METHODS: We generated adult Clec4g-icretg/0xGata4fl/fl (Gata4LSEC-KO) mice with deficiency of Gata4 in LSEC . Livers were analyzed by histology, electron microscopy, immunohistochemistry/immunofluorescence, in-situ hybridization, and by expression profiling, ChIP- and ATAC-sequencing of isolated LSEC . For liver regeneration, partial hepatectomy was performed . As models of liver fibrosis, CDAA diet and chronic CCl4 exposure were applied . Human single cell RNAseq data sets were analyzed for endothelial alterations in healthy and cirrhotic livers .
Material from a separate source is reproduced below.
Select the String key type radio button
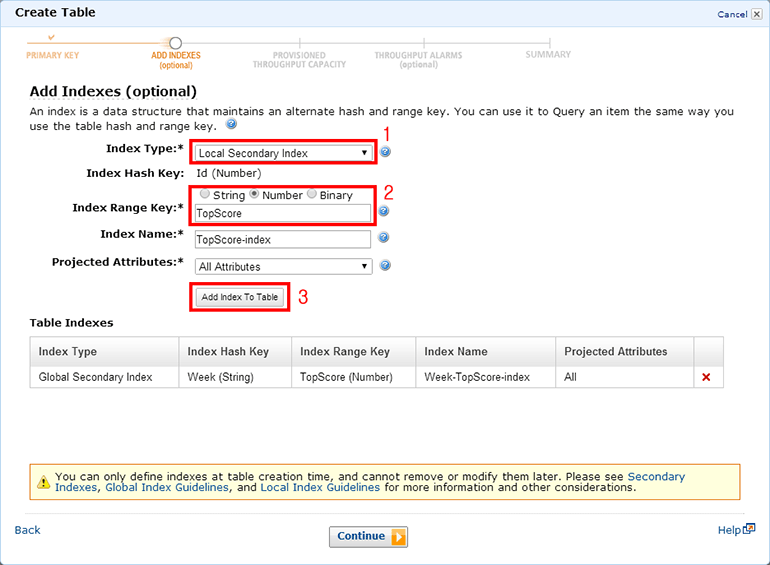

RESULTS: Genetic Gata4 deficiency in LSEC of adult mice caused perisinusoidal liver fibrosis, hepatopathy and impaired liver regeneration . Sinusoidal capillarization and LSEC-to-continuous endothelial transdifferentiation were accompanied by a profibrotic angiocrine switch including de novo endothelial expression of hepatic stellate cell-activating cytokine Pdgfb . Increased chromatin accessibility and amplification by activated MYC mediated angiocrine Pdgfb expression . In CDAA diet-induced perisinusoidal liver fibrosis, LSEC showed repression of GATA4, activation of MYC and the profibrotic angiocrine switch already detected in Gata4LSEC-KO mice . Comparison of CDAA-fed Gata4LSEC-KO and control mice demonstrated that endothelial GATA4 indeed protects from dietary-induced perisinusoidal liver fibrosis . In human cirrhotic livers, GATA4-positive LSEC and endothelial GATA4 target genes were reduced, while non-LSEC endothelial cells and MYC target genes including PDGFB were enriched .
CONCLUSIONS: Endothelial GATA4 protects from perisinusoidal liver fibrosis by repressing MYC activation and profibrotic angiocrine signaling on the chromatin level . Therapies targeting the GATA4/MYC/PDGFB/PDGFRß axis offer a promising strategy for prevention and treatment of liver fibrosis.